So manches T-Shirt ist beim Kauf also schon mehr geflogen als die Käuferin. Eine wichtige Destination für Transportflüge ab Zaragossa ist Mexiko. Dort hat Inditex viele Läden, das Land ist Verteilerstation für Südamerika. 2022 flog Inditex rund 19’000 Tonnen Kleidung, Accessoires und Ladeneinrichtungen nach Mexico City. Die nächstgrösseren Mengen gingen nach Katar und Nordamerika.

Faire Löhne und Umweltbelange haben keine Priorität

Innerhalb der EU nutzt Inditex grösstenteils LKW-Transporte, aber nicht überall. Von Spanien weiter entfernte EU-Länder wie Griechenland bekommen Shirt und Jupe per Luftfracht, damit es schnell genug geht.

In der Schweiz betreibt Inditex 38 Shops und sieben Online-Läden mit dem bekannten Geschäftsmodell: Fast Fashion. «Fast» wie «schnell». Mode, die innerhalb weniger Tage an den Kunden oder die Kundin gebracht werden soll. Was heute Trend ist, kann morgen schon out oder vergriffen sein. So zumindest soll die Kundschaft denken.

Eine Strategie, die sich lohnt. Im letzten Geschäftsjahr machte Inditex 4,1 Milliarden Euro Gewinn bei einer Marge von 12,5 Prozent. Das ist höher als die 10-Prozent-Gewinnspanne des nicht gerade für Zurückhaltung bekannten Nestlé-Konzerns.

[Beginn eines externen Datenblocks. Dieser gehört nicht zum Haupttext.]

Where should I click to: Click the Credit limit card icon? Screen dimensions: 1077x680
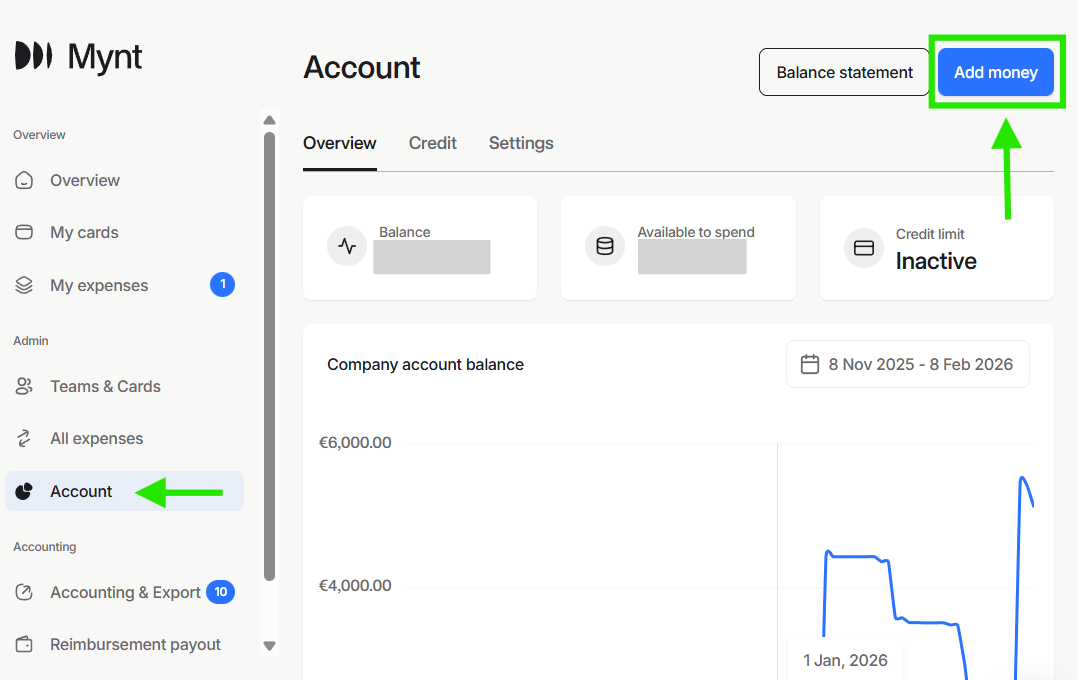(863, 248)
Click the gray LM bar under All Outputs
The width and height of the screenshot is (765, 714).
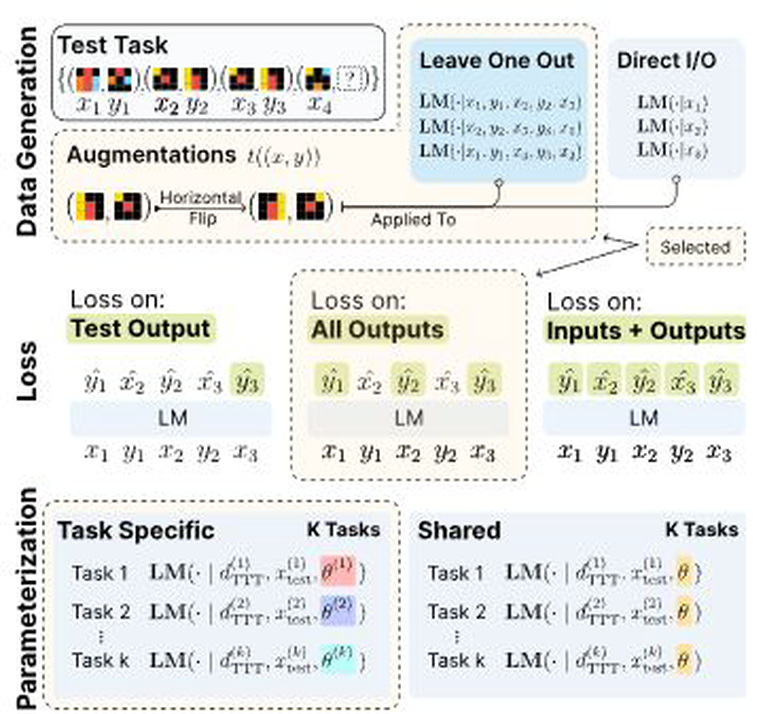pyautogui.click(x=408, y=418)
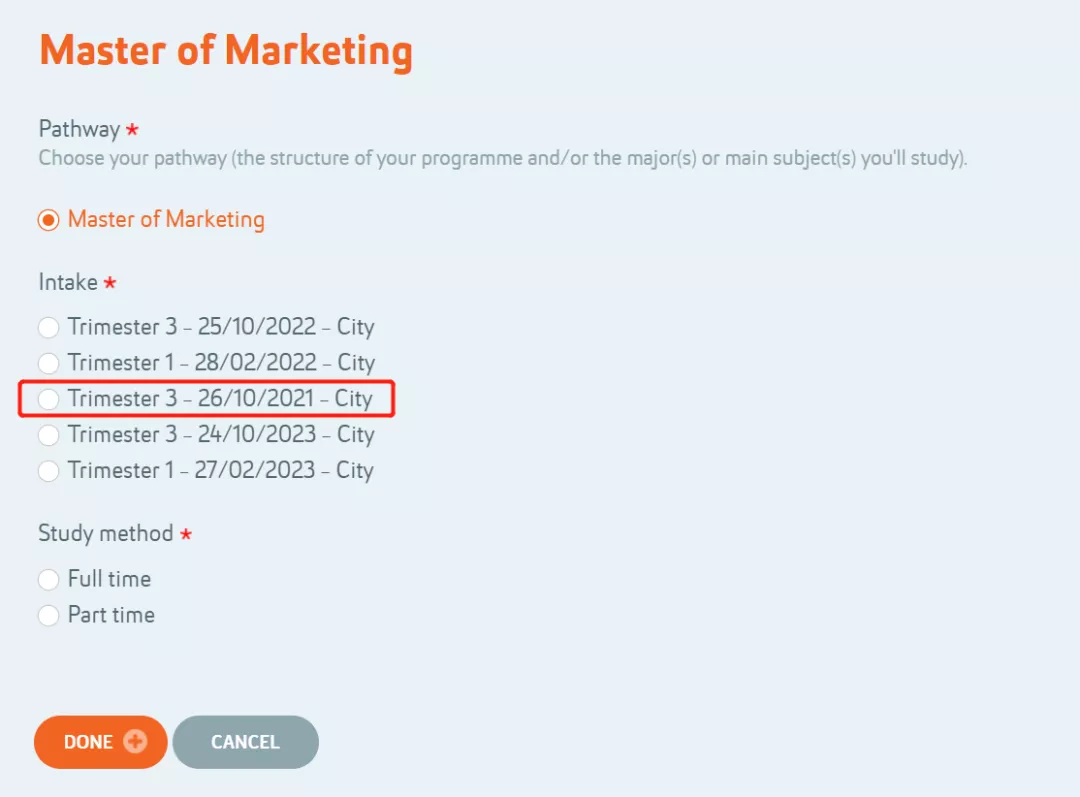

Doppelt so hohe Klimabelastung wie im Branchendurchschnitt

Behäbige Seefracht hat dabei genauso wenig Priorität wie existenzsichernde Löhne in Herstellerländern wie Bangladesch. Von einem Zara-Shirt flössen gerade einmal 34 Rappen in direkte Lohnkosten, gibt «Public Eye» an. Eine Näherin verdient deutlich weniger als 100 Franken im Monat.

Im Gegenzug fliegt Inditex jedes Jahr Millionen Kleidungsstücke von Dhaka nach Zaragossa. Wenn dem Flughafen Dhaka die Kapazitäten ausgehen, weicht das Unternehmen auf das 1400 Kilometer entfernte Delhi im benachbarten Indien aus.

Der Transport eines T-Shirts, für das Inditex in Dhaka 1,90 Franken bezahlt, schlägt laut «Public Eye» mit mindestens 20 bis 40 Rappen zu Buche. Wenn es von Spanien aus auf andere Kontinente weiterreist, entsprechend mehr. Geld, das die Näherinnen in Dhaka gut gebrauchen könnten. Der Transport auf dem Seeweg würde nur wenige Cent kosten.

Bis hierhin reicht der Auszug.